I got a huge hematoma once after a stereotactic biopsy. I was getting a lot of large cysts in those days and since it didn't form immediately, the surgeon assumed it was a cyst and drained it, which turned out to be fine because it never came back. But I believe usually hematomas are left to re-absorb on their own (but I could be wrong on that).

The staining that you've had previously might actually be a good sign. From the first article I linked: "in the upgrade group, there was a trend towards a higher proportion of palpable masses and lower proportion of nipple discharge symptoms".

Yup, I think the Radiologist might be your best bet for now, since you've already talked to him and he's the last one to provide guidance on what you should do - and you are in a position where you can't do what he advised. He also would be the right person to speak to about the hematoma. Since he's probably not doing many procedures these days, he should have lots of time to speak to you!

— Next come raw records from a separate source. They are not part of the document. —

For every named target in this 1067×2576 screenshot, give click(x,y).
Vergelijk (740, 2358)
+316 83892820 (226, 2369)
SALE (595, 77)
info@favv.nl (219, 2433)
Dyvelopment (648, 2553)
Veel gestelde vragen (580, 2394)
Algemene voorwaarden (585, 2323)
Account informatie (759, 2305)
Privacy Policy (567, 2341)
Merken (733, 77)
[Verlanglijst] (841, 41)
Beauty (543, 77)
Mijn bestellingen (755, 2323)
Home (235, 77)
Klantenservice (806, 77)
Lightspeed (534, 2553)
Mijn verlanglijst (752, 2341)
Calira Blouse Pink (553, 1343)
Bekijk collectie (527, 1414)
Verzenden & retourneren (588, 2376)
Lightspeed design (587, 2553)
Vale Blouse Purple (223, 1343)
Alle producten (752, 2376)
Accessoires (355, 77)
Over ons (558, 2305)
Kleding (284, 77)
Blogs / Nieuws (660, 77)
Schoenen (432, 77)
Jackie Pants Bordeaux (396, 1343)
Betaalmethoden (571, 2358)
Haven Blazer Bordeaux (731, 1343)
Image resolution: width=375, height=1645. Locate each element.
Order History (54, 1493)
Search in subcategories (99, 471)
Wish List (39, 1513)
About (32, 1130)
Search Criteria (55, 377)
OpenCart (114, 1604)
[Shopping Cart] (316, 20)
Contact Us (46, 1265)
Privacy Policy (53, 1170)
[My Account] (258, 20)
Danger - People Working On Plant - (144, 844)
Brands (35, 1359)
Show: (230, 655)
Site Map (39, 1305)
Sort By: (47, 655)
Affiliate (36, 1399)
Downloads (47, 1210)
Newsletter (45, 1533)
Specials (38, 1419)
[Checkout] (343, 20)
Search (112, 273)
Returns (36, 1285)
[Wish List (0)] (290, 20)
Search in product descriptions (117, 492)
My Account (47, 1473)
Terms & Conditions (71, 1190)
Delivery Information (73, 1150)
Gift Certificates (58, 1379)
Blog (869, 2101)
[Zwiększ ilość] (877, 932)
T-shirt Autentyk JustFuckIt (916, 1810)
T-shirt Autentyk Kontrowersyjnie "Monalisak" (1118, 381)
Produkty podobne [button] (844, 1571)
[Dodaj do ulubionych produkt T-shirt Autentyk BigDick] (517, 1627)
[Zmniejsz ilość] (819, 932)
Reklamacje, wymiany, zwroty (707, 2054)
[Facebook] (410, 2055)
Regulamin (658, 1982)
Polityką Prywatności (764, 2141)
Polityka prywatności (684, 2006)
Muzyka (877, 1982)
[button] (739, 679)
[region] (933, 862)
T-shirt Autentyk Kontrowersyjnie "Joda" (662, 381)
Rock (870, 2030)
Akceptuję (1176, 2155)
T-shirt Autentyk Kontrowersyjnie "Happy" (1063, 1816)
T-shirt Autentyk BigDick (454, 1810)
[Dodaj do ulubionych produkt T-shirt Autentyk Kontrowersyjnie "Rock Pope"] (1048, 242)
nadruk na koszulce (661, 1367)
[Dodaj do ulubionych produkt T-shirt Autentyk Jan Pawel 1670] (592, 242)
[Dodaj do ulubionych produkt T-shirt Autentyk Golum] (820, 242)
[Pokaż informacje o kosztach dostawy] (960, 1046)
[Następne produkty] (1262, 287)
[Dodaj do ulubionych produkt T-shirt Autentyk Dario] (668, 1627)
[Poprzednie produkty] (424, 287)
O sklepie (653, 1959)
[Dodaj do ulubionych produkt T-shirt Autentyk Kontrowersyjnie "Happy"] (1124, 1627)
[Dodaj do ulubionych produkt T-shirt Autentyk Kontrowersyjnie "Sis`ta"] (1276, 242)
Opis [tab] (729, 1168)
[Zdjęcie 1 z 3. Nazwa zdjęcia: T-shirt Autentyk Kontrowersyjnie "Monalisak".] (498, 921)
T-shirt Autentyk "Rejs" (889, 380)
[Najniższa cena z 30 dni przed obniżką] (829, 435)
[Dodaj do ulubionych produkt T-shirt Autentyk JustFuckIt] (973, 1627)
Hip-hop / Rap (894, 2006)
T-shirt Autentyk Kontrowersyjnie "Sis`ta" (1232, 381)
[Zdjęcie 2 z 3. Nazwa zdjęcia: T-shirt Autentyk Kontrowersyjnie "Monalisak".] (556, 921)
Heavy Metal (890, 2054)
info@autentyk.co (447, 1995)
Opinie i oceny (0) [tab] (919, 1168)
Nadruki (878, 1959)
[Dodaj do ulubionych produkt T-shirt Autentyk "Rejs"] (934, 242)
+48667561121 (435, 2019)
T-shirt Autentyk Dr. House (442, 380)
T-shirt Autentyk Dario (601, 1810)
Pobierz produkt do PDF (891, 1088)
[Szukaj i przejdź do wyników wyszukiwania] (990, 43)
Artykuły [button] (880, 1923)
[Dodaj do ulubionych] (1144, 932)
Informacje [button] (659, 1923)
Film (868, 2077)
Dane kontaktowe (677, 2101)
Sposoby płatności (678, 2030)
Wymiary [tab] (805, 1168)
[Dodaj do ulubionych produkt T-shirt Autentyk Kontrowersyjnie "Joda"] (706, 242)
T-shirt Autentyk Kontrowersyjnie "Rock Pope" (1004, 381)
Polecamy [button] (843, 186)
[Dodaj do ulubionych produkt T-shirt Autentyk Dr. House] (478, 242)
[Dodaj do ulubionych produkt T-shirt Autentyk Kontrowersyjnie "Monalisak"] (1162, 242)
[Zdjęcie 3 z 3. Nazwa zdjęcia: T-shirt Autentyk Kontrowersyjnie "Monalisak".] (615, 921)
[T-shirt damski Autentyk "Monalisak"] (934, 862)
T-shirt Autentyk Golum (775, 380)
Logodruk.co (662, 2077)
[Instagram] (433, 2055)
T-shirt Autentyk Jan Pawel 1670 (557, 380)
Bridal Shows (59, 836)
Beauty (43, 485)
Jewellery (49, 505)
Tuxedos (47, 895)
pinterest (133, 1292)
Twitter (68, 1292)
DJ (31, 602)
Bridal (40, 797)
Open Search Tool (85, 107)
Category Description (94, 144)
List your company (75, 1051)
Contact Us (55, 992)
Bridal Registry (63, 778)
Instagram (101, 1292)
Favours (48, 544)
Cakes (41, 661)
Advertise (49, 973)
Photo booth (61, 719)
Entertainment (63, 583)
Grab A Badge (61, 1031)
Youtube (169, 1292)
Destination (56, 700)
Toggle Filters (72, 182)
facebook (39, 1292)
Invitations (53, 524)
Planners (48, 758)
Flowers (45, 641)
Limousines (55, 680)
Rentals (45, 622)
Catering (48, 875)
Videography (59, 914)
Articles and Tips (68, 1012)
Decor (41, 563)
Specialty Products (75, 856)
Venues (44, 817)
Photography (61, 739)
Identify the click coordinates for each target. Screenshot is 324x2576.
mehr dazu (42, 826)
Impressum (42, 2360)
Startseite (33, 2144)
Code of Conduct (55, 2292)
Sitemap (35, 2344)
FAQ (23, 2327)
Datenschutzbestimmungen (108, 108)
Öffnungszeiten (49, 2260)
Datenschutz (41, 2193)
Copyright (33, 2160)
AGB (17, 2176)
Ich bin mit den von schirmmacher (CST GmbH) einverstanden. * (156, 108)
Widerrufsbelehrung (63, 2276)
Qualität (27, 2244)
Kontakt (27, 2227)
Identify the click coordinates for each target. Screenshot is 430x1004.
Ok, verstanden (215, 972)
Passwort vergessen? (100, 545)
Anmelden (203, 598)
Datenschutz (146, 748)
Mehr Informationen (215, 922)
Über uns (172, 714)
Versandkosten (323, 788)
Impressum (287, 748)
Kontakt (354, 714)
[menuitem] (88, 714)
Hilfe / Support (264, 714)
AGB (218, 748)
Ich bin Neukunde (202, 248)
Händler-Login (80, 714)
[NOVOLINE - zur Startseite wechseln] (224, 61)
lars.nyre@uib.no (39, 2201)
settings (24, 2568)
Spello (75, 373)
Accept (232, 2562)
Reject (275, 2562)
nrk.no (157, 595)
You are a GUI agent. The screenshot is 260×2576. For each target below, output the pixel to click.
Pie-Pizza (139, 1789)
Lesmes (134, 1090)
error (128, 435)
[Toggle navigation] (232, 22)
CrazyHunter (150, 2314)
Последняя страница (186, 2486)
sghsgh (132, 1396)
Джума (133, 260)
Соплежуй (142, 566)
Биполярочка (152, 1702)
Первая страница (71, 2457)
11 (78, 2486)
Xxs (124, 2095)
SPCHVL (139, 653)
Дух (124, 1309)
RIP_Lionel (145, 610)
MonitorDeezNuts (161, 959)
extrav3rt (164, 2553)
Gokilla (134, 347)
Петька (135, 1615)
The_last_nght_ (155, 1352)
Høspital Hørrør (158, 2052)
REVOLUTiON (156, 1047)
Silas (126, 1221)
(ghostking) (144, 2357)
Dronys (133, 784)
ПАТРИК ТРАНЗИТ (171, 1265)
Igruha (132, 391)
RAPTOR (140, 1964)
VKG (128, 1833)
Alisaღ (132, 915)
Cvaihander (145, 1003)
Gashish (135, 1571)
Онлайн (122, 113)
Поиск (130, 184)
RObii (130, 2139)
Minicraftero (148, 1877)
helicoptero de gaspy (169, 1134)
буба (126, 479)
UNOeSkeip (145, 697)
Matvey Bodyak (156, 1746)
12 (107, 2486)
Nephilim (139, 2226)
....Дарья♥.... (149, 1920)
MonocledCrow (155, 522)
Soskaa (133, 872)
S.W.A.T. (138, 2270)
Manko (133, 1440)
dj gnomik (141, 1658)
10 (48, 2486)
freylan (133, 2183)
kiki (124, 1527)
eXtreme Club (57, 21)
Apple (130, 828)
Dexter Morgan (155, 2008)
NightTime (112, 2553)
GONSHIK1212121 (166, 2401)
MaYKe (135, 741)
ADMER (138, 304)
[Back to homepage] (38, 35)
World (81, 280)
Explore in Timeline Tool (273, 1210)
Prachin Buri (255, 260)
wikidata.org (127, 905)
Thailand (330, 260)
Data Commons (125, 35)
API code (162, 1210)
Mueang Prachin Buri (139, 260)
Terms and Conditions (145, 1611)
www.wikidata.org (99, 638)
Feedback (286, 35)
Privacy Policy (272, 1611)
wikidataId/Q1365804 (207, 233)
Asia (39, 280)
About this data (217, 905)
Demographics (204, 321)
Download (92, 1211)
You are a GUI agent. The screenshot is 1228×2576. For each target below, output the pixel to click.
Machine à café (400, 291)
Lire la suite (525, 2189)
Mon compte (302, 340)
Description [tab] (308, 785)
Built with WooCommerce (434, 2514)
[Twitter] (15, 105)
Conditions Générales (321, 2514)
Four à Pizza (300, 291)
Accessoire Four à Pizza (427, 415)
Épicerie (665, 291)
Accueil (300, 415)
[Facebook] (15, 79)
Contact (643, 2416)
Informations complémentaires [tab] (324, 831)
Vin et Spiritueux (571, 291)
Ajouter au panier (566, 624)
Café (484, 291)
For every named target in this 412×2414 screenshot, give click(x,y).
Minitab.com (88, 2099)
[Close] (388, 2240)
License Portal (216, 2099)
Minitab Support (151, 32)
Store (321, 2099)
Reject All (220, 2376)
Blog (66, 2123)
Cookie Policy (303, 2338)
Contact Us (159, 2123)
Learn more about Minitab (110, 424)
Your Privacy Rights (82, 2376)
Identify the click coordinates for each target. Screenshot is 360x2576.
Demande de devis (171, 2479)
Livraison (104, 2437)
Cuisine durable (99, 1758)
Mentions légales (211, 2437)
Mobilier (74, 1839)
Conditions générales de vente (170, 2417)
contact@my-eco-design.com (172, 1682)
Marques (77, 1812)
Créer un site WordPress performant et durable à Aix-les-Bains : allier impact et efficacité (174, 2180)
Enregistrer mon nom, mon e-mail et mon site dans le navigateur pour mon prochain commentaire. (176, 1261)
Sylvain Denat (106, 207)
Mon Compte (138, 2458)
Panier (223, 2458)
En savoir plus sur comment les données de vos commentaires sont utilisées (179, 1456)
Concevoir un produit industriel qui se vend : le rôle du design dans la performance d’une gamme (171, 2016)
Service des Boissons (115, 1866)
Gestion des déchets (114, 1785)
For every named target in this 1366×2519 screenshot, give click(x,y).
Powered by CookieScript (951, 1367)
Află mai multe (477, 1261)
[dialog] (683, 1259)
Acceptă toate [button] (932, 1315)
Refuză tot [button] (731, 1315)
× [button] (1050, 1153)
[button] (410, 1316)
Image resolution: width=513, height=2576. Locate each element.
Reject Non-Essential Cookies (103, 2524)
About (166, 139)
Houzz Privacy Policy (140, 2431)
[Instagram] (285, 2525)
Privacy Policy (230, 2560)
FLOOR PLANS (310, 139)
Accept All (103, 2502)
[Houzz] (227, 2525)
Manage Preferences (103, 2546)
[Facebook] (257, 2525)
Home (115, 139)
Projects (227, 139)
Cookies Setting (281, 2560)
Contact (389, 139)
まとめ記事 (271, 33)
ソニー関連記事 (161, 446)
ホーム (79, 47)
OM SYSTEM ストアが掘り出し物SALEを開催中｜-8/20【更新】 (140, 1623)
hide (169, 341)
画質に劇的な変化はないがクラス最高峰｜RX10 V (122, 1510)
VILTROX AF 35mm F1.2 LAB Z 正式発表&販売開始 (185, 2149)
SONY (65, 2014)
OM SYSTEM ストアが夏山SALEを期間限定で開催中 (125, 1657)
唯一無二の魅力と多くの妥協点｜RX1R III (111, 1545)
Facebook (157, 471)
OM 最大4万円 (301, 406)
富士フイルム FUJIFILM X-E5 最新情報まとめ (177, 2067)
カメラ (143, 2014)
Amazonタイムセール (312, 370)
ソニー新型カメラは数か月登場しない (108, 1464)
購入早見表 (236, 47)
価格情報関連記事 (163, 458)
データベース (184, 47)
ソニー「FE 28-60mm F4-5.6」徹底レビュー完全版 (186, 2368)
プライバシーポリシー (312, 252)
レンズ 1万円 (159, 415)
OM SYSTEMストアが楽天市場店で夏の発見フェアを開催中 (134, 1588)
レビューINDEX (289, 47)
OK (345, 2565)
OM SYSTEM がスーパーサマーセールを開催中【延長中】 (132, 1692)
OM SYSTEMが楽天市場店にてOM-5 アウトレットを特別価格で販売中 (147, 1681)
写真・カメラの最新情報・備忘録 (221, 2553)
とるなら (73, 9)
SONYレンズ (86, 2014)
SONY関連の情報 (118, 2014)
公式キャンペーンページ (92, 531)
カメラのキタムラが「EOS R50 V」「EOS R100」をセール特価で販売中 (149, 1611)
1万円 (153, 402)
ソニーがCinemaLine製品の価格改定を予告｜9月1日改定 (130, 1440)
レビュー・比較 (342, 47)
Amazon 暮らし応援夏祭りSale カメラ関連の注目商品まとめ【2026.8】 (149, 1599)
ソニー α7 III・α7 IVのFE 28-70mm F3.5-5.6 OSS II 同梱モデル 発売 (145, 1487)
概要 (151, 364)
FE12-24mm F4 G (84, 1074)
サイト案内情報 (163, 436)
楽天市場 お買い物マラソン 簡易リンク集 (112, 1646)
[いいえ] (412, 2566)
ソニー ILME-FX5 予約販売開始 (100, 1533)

Beesie I had to laugh. I ended up with a softball size hematoma after a steriotactic biopsy (brutal procedure) about three years before they found my breast cancer in the same spot. They picked me up off the table with my bloody, bruised breast and walked me across the room to set my breast on a mammogram machine. After all that, they were going to crush it? I got dizzy so they brought me juice and crackers... . Thought for sure I would pass out

Got my biopsy back today. Benign Papilloma. I've never heard prettier words than that.

The onco still wants it out of there and therefore another lumpectomy is on the way. I'm wondering if I should've just done the mastectomy the first time around. I also feel like I want to change hospitals. Any opinions out there on Mayo in Jacksonville? MD in Jacksonville?